Eating For Your Activity Level


Most of us have heard the phrase “Based on a 2,000 calorie diet.” This is a bit misleading because there are people who need more than 2,000 calories, and there are a whole lot of us that need less than 2,000 calories.

Extra calories may be unnecessary for those getting moderate amounts of activity 4-5 days per week.

We eat foods to put calories in our bodies that convert to energy and serve as our fuel. Our bodies burn calories doing normal daily activities, such as, breathing, sweating, sleeping and sitting. Doing extra activities like biking, running, hiking, weight lifting, dancing, etc… burns extra calories. However, it’s common that an active person will over estimate calories burned and subsequently intake an over abundance of empty calories, foods that are high in calories but do not have essential nutrients like vitamins, minerals and fiber.
If you are thinking, “I jogged 20 minutes on the treadmill, I can afford to eat devil’s food cake after dinner,” your thinking may be a little backwards. A 20-minute jog may burn around 180-200 calories, depending how fast you are jogging. That devil’s food slice of cake will equate to over 300 calories. Essentially, the burned calories were put right back into your body plus a few more.

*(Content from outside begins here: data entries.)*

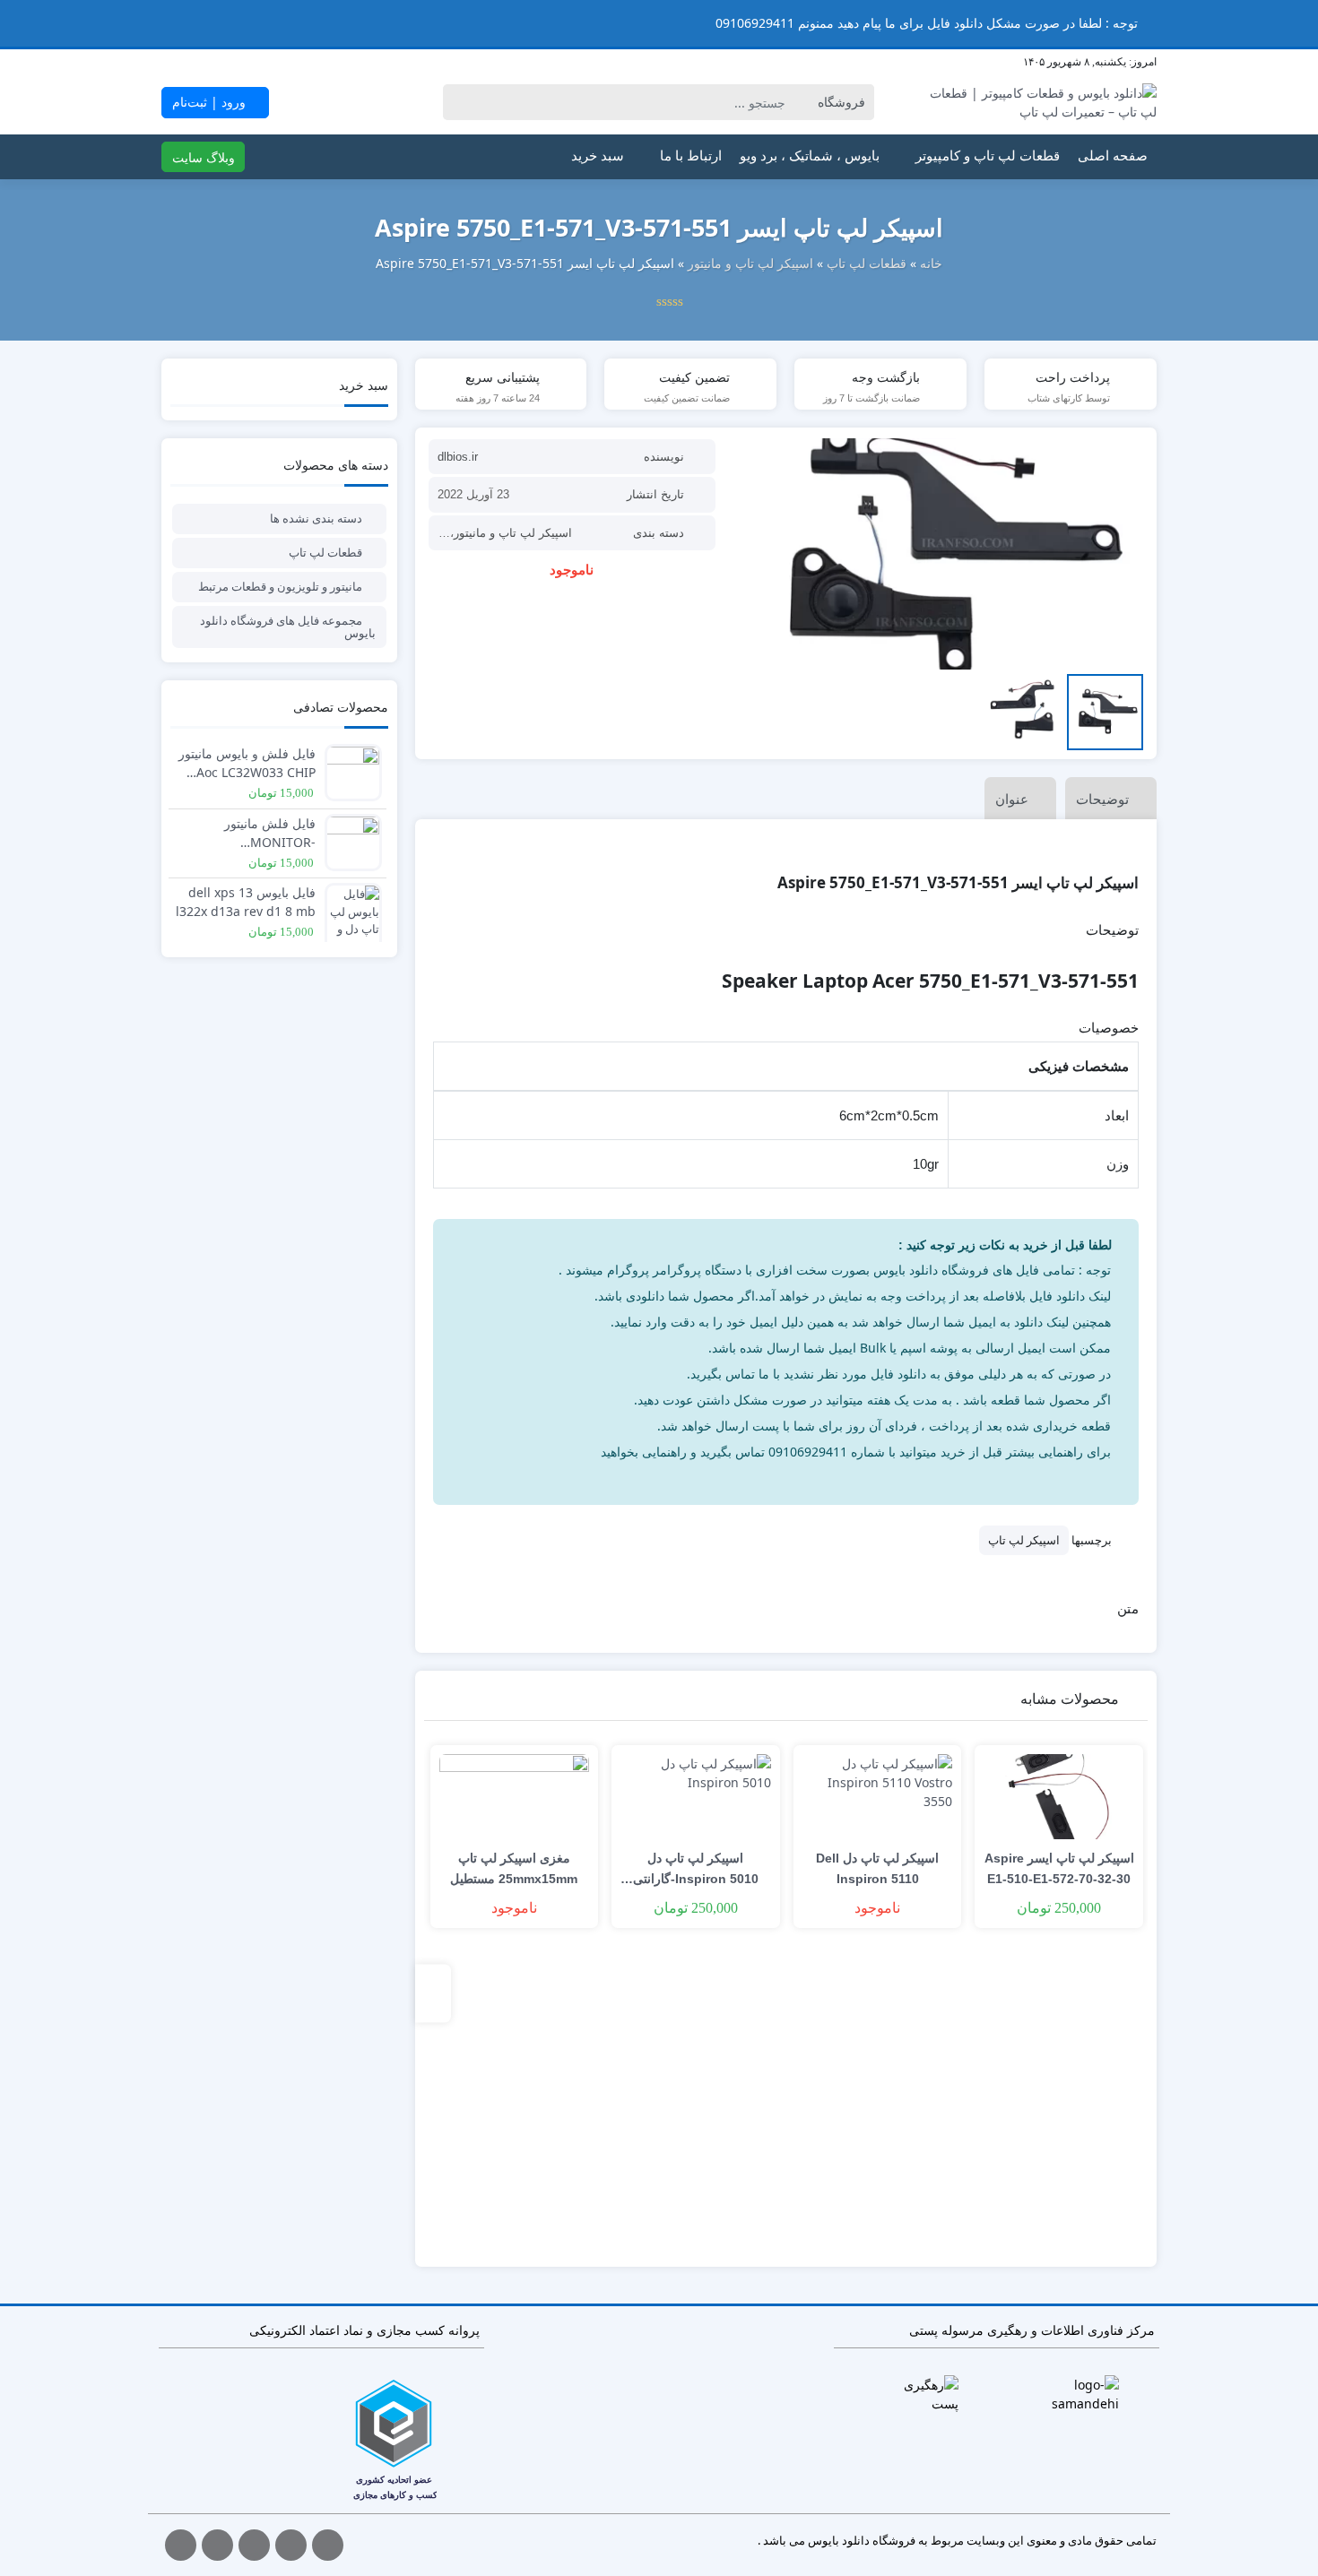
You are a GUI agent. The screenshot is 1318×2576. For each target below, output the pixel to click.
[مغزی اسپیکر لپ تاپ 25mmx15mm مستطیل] (514, 1796)
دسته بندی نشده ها (316, 518)
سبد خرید (597, 156)
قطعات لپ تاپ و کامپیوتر (987, 156)
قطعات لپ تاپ (866, 263)
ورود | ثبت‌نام (210, 101)
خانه (931, 263)
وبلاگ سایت (203, 157)
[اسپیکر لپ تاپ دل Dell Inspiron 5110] (877, 1796)
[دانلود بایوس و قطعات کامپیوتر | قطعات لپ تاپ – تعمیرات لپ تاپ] (1040, 102)
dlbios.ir (458, 456)
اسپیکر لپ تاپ (1024, 1540)
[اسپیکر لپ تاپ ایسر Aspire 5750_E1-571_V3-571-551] (938, 554)
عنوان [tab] (1011, 799)
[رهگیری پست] (924, 2394)
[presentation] (433, 1994)
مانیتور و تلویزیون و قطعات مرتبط (280, 586)
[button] (16, 22)
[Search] (459, 102)
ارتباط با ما (691, 156)
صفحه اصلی (1113, 156)
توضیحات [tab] (1102, 799)
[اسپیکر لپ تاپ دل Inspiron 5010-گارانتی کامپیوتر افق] (695, 1796)
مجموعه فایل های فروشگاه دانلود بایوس (288, 626)
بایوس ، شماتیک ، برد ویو (810, 156)
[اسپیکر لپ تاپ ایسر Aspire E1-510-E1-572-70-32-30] (1059, 1796)
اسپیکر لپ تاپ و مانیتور (750, 263)
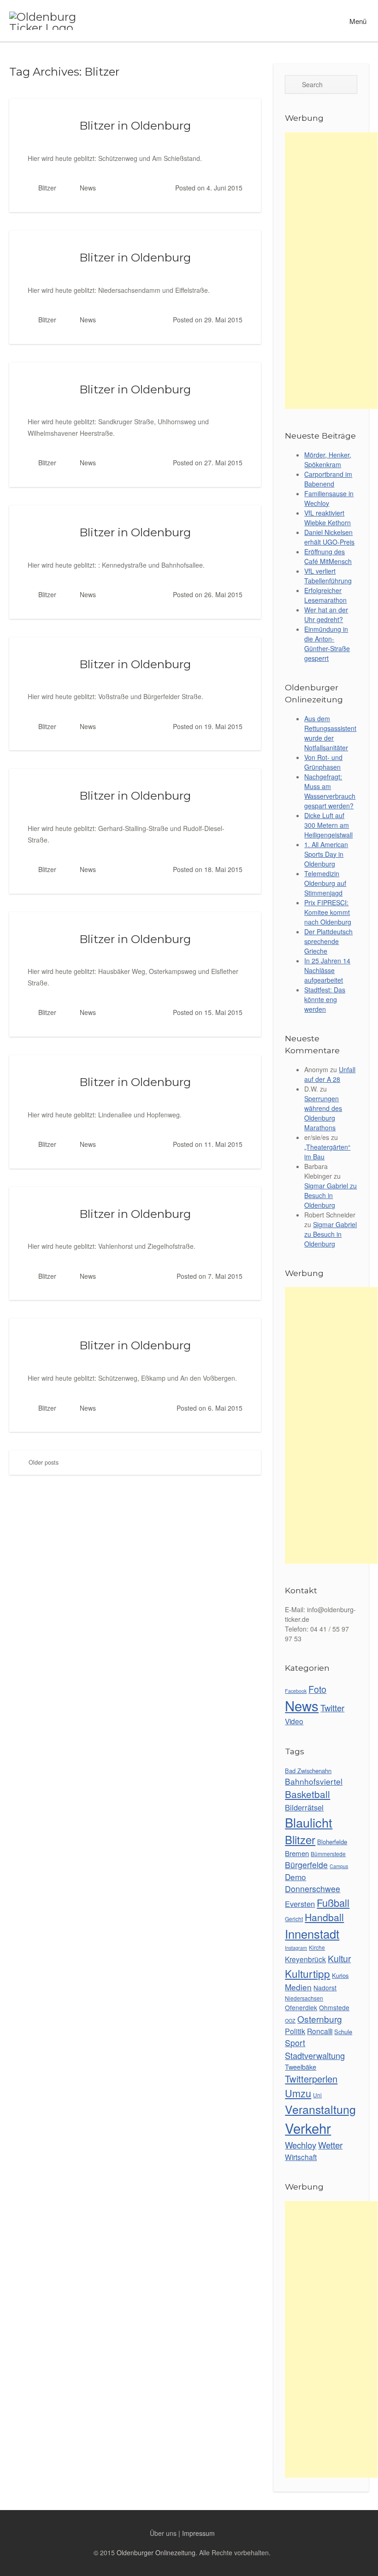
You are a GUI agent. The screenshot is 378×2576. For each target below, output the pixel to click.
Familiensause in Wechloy (329, 498)
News (88, 187)
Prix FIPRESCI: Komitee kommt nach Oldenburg (327, 912)
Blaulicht (308, 1822)
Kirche (317, 1947)
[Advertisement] (331, 270)
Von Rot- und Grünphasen (323, 762)
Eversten (300, 1903)
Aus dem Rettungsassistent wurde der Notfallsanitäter (330, 733)
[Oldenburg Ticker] (53, 21)
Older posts (43, 1462)
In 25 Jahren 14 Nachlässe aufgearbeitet (327, 970)
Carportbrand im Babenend (328, 478)
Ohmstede (334, 2007)
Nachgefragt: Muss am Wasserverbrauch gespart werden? (329, 791)
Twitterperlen (311, 2078)
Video (294, 1721)
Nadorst (325, 1987)
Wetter (330, 2144)
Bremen (297, 1853)
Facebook (296, 1690)
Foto (317, 1689)
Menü (357, 21)
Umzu (298, 2093)
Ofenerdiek (301, 2007)
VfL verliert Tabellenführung (328, 575)
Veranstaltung (320, 2109)
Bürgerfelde (306, 1864)
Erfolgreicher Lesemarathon (325, 595)
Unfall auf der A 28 (329, 1074)
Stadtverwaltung (315, 2055)
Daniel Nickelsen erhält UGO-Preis (329, 537)
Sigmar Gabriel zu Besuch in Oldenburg (330, 1195)
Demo (295, 1876)
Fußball (333, 1902)
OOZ (290, 2020)
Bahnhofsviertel (314, 1781)
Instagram (296, 1947)
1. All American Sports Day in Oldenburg (326, 854)
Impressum (198, 2533)
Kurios (340, 1975)
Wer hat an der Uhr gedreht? (326, 614)
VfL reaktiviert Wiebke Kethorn (327, 517)
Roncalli (319, 2031)
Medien (298, 1987)
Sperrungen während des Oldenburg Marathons (323, 1113)
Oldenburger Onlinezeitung (156, 2552)
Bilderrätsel (304, 1807)
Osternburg (319, 2018)
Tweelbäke (300, 2066)
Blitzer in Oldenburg (135, 125)
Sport (295, 2042)
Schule (343, 2031)
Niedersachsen (304, 1998)
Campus (339, 1866)
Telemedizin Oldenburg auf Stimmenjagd (325, 883)
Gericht (294, 1919)
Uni (317, 2095)
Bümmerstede (328, 1854)
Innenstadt (312, 1933)
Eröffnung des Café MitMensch (328, 556)
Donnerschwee (312, 1888)
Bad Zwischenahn (308, 1770)
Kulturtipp (307, 1973)
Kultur (339, 1958)
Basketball (307, 1794)
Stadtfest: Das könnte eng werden (324, 999)
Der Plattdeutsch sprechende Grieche (328, 941)
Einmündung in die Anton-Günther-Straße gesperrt (327, 643)
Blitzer (47, 187)
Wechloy (300, 2145)
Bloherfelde (332, 1841)
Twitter (332, 1708)
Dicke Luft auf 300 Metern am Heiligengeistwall (328, 825)
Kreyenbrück (305, 1959)
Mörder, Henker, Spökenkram (327, 459)
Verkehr (308, 2127)
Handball (324, 1917)
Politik (295, 2031)
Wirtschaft (301, 2157)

Typically, it is the performance athletes who train for triathlons, marathons and races, who need added nutrition. If this is you, please talk to your dietitian about setting up a nutrition plan. Most people are getting moderate amounts of activity 4-5 days a week – for that level of activity extra calories are unnecessary for fuel. Stay hydrated, eat a balanced diet, and remember “everything in moderation.”